Natuurherstel vraagt, naast goed beheer en uitbreiding van het areaal, om een grotere inzet op ecologisch systeemherstel. Dit vereist een verregaande verandering in de directe omgeving van het Natuurnetwerk Nederland (NNN) en een gedeeld toekomstbeeld dat in veel gebieden nog ontwikkeld moet worden. Dit zijn enkele conclusies uit het PBL-rapport Lerende Evaluatie Natuurpact 3 met een terugblik op tien jaar natuurbeleid.
Het Planbureau voor de Leefomgeving (PBL) heeft in samenwerking met de Wageningen University & Research (WUR) op verzoek van het Rijk en de provincies een lerende evaluatie uitgevoerd van tien jaar Natuurpact. De tien lessen die in deze ‘lerende’ evaluatie worden getrokken zijn ook relevant voor het huidige en toekomstige beleid. Enkele lessen zijn hier onder toegelicht.
Drie ambities
In 2013 spraken Rijk en provincies het Natuurpact af met drie ambities. Het Natuurpact betekende een verregaande decentralisatie van het natuurbeleid van het Rijk naar de provincies. De eerste ambitie was om het Natuurnetwerk Nederland te vergroten door in de periode 2011-2027 80.000 hectare nieuwe natuur te realiseren. Het doel hiervan was om de biodiversiteit te verbeteren. Van de 80.000 ha zijn inmiddels ruim 45.000 ha gerealiseerd. Ondanks grote stappen voorwaarts blijkt de uitvoering meer tijd te kosten dan voorzien.

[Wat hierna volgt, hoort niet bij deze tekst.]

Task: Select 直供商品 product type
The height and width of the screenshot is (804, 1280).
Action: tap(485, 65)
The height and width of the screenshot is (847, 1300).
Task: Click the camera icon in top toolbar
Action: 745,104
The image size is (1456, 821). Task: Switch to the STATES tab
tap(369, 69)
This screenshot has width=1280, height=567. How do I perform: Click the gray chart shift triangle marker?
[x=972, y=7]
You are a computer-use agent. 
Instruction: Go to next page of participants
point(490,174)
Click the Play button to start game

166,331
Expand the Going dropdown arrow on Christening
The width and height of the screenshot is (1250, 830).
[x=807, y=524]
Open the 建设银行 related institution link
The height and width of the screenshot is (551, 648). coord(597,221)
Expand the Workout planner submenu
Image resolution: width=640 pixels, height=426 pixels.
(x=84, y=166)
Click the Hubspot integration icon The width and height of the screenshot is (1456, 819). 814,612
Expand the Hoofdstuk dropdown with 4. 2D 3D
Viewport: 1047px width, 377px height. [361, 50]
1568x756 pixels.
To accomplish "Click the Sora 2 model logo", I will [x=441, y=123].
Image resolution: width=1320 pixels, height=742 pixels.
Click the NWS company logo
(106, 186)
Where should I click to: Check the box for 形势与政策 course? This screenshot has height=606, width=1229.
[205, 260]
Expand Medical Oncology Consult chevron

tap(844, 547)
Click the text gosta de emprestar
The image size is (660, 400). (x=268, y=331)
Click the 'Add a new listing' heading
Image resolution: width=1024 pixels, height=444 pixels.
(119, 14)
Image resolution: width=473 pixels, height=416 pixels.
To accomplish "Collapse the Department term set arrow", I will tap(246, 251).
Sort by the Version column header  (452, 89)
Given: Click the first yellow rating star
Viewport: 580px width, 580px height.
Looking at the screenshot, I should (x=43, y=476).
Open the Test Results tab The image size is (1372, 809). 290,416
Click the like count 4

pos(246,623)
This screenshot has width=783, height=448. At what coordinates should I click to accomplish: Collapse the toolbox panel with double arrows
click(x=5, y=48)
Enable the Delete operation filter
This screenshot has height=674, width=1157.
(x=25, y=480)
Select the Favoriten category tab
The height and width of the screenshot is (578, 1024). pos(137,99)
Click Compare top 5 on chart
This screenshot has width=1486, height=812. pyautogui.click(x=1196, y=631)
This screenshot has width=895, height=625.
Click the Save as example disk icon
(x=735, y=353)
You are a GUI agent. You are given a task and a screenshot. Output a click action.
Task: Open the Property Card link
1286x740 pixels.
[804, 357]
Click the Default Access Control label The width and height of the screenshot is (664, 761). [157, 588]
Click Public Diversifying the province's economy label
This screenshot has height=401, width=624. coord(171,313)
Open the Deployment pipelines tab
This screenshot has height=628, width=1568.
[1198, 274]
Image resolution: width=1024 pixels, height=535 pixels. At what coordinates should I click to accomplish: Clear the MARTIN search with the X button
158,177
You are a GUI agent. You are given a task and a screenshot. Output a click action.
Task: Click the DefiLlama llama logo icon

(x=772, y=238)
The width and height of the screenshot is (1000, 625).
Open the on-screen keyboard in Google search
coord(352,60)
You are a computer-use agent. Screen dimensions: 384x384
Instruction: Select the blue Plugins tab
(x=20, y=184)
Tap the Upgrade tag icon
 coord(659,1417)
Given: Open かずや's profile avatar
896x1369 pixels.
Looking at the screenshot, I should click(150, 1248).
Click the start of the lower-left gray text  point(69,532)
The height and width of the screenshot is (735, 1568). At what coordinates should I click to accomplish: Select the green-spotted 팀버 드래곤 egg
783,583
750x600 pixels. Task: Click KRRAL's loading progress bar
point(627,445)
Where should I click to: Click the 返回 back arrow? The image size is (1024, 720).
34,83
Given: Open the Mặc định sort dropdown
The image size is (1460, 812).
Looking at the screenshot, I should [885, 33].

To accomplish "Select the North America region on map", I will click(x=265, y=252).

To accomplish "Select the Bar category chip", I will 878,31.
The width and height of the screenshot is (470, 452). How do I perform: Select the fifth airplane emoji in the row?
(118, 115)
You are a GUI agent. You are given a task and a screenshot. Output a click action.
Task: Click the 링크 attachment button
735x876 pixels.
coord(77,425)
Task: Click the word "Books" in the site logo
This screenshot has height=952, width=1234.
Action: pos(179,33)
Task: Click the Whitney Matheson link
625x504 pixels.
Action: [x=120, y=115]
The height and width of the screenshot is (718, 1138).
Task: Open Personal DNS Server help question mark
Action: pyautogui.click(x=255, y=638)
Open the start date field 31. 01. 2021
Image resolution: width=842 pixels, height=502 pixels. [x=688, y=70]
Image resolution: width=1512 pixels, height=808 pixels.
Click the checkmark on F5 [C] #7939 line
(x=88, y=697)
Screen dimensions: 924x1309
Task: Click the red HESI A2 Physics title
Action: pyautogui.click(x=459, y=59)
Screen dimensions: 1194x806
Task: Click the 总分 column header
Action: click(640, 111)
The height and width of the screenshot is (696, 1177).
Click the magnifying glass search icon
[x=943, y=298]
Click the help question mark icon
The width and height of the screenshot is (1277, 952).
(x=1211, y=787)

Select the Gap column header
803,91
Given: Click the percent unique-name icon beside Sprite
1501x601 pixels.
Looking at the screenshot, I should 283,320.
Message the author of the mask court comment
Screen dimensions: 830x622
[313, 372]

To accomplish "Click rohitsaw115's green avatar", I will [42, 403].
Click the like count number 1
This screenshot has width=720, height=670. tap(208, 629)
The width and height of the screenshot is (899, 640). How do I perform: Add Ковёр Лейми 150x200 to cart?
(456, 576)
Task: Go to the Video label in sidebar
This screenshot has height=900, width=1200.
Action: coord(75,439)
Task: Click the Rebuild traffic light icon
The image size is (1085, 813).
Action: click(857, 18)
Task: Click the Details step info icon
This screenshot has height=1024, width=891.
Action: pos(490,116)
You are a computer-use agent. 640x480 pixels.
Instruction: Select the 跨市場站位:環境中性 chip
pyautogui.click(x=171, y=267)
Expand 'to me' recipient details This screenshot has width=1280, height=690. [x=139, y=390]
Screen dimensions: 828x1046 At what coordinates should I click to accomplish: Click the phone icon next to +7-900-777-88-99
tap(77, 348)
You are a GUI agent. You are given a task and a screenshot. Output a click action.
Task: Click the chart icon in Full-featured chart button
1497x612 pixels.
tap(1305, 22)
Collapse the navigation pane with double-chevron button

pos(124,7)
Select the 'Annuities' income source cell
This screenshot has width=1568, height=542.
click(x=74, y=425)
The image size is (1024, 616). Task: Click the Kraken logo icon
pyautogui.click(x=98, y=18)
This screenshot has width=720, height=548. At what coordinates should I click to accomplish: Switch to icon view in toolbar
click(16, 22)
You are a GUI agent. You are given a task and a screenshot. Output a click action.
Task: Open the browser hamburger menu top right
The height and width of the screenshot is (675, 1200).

Volgens de prognoses wordt het doel eind 2027 niet gehaald. Dit komt onder meer doordat de realisatie plaatsvindt op basis van vrijwilligheid en bereidwilligheid. De tweede ambitie betreft natuurherstel. Hiervoor is afgesproken dat een grotere inzet op herstel van het ecologisch systeem nodig is. De recente stapeling van beleid in het kader van het Nationaal Programma Landelijk Gebied (NPLG) heeft de uitvoering van het natuurbeleid bemoeilijkt en zelfs vertraagd. In het Natuurpact werd ook afgesproken om de natuur beter te verbinden met de economie en met de maatschappij – de derde ambitie. De laatste twee ambities kenden geen concrete doelstellingen en zijn door de provincies op verschillende manieren opgepakt met stimulerend beleid.
Transitie landbouw noodzakelijk voor natuur
Na tien jaar Natuurpact kan worden geconcludeerd dat het natuur- en landbouwbeleid in elkaars verlengde liggen. Om de Natura 2000-doelen te halen is een verregaande verandering van de agrarische bedrijfsvoering nodig, bijvoorbeeld naar een extensieve of natuurinclusieve vorm van landbouw. Boeren hebben daarbij niet alleen duidelijkheid nodig over wat er van hen wordt gevraagd, maar ook financiële ondersteuning en aangepaste regelgeving vanuit het Rijk of de provincie. Dat geldt met name voor agrarische bedrijven in de buurt van natuurgebieden.
Samenwerken als één overheid
In het natuurbeleid streven Rijk en provincies ernaar om te opereren als ‘één overheid’. De uitvoering van het natuurbeleid vindt plaats in specifieke gebieden en regio’s. Deze werkwijze vereist een door Rijk, provincies en betrokkenen in het gebied gedeeld gebiedsgericht toekomstbeeld: waar willen we samen naar toe? Niet alleen voor natuur maar vanuit alle opgaven die in het gebied spelen. In veel gebieden moet dit nog worden ontwikkeld. Dit blijkt lastig omdat zowel het Rijk als de provincies moeilijk tot keuzes komen bij de meervoudigheid van de doelen. Daarnaast sluiten ‘bottom-up’ gebiedsprocessen en ‘top-down’ geformuleerde beleidsdoelen niet automatisch op elkaar aan.
Opmaat naar NPLG
Tien jaar uitvoering van het Natuurpact laat zien dat provincies werk hebben gemaakt van de uitbreiding van het Natuurnetwerk en het verbeteren van de biodiversiteit, maar dat de ambities zoals die in 2013 werden geformuleerd niet gehaald lijken te worden. Wel is het Natuurpact de bouwsteen voor het verder doorontwikkelen van natuurbeleid via het Uitvoeringsprogramma Natuur en het NPLG. Deze PBL-evaluatie laat zien dat er vooral oplossingen en nieuwe werkwijzen zijn verkend binnen de bestaande afspraken. Het toekomstig realiseren van de natuurdoelen via gebiedsprocessen zal bestuurlijk commitment en politieke moed vragen van de provincies en Rijk vanwege conflicterende belangen, omdat tegelijkertijd ook andere doelen moeten worden gehaald (klimaat, landbouw, water).